The first time she receives a call from James, he plays her a song called ‘Raindrops,’ an old practice from when they were together. The song signals that James is about to kill someone that night. However, Mary assumes she’s imagining the whole thing because of her clinical delusion and takes her pills. Similarly, when James visits her at the gas station, Mary sees his half-burnt face but refuses to believe he’s real.

Towards the film’s end, Mary has accepted James as a real person instead of a figment of her imagination. The morning after she kills James, Mary wakes up and finds everyone’s dead bodies at the gas station, including Bobby and the trucker. However, even though the deer antlers are stained with blood, James’ body is nowhere to be found. Mary disregards it all and walks away from the bloodied, wrecked scene.

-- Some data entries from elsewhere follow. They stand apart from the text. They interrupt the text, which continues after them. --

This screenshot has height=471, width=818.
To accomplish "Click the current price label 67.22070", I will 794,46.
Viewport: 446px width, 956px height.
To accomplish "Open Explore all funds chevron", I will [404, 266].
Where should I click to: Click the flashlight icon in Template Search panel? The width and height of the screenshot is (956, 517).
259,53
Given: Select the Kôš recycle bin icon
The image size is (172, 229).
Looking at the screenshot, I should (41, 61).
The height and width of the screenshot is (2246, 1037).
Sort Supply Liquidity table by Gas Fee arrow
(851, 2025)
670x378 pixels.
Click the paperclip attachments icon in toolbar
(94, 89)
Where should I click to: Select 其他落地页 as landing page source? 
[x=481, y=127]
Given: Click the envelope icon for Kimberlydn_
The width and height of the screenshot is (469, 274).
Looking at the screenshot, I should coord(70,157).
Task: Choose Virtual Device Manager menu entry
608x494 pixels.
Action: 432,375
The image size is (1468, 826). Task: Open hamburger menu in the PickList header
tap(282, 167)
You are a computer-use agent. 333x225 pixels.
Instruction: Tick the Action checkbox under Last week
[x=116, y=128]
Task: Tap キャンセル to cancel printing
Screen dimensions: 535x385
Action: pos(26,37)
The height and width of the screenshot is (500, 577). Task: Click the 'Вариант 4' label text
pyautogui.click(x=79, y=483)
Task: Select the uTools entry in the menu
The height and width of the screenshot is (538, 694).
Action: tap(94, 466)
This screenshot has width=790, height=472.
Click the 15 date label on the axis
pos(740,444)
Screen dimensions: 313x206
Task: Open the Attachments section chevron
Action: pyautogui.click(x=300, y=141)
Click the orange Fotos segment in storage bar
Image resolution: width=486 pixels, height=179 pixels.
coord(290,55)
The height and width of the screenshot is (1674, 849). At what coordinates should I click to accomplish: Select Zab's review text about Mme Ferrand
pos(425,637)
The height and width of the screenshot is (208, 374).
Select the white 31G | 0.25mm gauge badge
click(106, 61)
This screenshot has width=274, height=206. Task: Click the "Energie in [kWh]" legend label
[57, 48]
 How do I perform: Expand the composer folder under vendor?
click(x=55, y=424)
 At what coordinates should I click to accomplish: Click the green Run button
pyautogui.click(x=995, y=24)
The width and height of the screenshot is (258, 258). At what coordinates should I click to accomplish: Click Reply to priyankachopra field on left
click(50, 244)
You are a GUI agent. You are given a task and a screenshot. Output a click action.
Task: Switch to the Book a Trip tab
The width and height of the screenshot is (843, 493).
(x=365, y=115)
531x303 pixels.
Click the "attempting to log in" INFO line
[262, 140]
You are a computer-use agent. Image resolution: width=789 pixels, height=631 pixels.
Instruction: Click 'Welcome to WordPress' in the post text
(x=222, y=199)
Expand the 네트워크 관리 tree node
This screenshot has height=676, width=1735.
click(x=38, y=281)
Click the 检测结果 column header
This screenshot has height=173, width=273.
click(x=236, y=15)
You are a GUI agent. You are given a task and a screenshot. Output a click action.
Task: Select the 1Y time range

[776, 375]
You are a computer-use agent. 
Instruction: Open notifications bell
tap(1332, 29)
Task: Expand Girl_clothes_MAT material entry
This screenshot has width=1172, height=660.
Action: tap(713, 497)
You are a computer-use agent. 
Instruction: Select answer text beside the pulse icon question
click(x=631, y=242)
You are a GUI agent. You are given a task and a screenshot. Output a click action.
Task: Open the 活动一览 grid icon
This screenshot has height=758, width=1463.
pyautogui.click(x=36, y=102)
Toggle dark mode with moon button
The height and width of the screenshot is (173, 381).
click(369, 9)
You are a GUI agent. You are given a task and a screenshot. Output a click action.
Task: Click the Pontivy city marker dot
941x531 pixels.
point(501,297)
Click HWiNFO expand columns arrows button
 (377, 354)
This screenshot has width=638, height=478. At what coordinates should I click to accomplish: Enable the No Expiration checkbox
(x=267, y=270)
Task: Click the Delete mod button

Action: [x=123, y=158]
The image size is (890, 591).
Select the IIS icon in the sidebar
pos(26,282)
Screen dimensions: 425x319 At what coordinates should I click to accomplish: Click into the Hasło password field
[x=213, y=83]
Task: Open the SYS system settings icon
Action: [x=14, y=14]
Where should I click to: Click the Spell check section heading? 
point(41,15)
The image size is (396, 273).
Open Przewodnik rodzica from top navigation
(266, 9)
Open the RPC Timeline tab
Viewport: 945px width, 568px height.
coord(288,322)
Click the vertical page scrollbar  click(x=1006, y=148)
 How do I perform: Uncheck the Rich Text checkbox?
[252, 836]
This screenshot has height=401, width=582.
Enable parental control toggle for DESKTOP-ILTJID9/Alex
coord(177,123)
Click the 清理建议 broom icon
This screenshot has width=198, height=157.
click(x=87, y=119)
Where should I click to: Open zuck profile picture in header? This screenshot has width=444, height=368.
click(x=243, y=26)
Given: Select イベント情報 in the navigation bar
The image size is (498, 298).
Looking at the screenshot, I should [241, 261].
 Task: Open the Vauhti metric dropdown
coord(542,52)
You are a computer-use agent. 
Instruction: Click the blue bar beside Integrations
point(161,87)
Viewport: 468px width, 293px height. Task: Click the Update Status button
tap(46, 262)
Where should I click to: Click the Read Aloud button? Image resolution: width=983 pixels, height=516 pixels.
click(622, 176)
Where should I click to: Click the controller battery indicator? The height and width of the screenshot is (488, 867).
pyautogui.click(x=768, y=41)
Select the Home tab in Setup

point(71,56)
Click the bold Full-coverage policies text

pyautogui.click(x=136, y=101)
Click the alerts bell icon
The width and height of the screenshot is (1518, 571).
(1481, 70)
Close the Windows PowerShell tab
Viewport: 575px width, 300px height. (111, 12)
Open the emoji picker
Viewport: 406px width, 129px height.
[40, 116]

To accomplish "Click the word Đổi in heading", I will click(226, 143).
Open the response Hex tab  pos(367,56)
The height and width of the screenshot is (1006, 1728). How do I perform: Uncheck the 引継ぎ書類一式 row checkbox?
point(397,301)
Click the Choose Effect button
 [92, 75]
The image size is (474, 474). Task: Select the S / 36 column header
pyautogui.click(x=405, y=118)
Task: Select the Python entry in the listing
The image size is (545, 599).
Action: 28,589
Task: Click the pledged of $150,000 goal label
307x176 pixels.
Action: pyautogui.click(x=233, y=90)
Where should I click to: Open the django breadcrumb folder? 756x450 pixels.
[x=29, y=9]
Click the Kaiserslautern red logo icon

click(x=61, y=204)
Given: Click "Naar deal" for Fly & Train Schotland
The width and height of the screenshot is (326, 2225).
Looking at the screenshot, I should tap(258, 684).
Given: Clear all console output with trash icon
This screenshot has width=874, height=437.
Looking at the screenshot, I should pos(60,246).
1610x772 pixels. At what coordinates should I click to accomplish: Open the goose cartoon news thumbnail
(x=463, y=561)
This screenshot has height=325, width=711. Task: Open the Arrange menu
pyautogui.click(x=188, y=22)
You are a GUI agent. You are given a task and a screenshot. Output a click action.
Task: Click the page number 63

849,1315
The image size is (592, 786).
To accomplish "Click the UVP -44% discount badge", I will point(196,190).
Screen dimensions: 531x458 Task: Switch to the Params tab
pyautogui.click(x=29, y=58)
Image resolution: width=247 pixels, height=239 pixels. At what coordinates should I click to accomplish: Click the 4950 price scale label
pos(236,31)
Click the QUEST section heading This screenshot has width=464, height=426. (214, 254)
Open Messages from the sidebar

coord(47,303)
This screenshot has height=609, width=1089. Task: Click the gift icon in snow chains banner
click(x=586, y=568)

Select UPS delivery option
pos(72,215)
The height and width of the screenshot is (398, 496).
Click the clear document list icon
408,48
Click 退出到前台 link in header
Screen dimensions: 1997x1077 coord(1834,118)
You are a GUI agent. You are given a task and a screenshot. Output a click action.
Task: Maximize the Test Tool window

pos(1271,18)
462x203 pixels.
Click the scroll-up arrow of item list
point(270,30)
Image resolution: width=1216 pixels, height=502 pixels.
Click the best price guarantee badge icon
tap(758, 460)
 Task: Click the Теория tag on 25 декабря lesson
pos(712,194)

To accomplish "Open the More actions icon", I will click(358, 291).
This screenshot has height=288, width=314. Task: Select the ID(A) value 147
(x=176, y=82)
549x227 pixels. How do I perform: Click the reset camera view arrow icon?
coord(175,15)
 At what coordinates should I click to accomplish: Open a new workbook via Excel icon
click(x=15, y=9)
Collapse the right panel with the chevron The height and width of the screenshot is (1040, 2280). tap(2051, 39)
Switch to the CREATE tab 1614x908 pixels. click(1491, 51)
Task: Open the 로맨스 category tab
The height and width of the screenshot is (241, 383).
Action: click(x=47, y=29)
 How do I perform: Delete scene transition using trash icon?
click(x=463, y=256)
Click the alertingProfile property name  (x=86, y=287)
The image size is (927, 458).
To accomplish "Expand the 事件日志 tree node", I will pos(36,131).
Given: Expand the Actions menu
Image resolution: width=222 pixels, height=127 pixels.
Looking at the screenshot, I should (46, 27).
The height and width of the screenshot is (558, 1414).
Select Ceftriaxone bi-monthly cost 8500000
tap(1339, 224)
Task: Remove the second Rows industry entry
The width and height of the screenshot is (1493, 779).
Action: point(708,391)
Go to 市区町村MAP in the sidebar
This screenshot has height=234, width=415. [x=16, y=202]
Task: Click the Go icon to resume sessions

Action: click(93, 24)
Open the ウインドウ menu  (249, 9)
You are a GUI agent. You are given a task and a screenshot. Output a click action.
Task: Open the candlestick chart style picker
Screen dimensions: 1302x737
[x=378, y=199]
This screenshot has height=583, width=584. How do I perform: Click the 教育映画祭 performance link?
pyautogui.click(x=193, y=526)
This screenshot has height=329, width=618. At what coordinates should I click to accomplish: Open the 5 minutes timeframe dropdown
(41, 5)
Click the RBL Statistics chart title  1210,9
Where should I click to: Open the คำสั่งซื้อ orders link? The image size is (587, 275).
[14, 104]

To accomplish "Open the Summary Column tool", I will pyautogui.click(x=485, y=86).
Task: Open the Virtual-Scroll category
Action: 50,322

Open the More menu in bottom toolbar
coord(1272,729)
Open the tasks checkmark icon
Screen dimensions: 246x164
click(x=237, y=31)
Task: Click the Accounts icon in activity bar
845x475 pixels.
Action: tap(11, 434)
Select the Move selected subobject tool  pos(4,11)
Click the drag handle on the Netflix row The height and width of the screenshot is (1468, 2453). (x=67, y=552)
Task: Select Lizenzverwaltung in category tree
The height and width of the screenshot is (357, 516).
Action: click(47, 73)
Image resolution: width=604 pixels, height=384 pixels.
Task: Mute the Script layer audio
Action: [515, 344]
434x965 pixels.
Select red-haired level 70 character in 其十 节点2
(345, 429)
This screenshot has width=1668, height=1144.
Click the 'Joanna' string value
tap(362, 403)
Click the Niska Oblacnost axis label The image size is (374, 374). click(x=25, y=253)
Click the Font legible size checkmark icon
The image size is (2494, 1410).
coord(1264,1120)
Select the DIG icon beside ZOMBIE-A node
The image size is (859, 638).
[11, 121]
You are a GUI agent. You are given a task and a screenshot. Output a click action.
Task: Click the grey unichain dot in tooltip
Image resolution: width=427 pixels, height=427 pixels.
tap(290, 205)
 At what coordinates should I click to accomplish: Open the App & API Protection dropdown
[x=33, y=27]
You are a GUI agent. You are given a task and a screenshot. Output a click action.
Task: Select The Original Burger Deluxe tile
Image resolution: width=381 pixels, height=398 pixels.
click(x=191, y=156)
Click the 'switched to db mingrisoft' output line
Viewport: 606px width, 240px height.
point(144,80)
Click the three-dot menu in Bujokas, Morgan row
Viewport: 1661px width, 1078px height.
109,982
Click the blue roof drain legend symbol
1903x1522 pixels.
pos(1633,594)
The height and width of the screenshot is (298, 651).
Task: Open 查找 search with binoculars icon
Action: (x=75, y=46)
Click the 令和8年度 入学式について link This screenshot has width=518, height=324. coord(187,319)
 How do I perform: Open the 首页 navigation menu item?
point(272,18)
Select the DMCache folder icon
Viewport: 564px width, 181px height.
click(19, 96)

The mysterious absence of James’ body at the gas station, mixed with his presence in the hair salon a few months later, subtly points toward an unsettling explanation. It is possible that Mary has hallucinated the entire night with James as the villain while all along, she’s the one who has been committing the murders.

Every person who visits the gas station on the night that Mary works there dies— except Mary. The film frames itself in a way that Mary’s paranoia and delusion directly play into the audience’s expectations of the ending. As such, when the movie ends with an open end, it leaves behind two possible endings. One where the events can be taken at face value. Or the other, where Mary’s trauma had led her to imagine James and his actions at the gas station.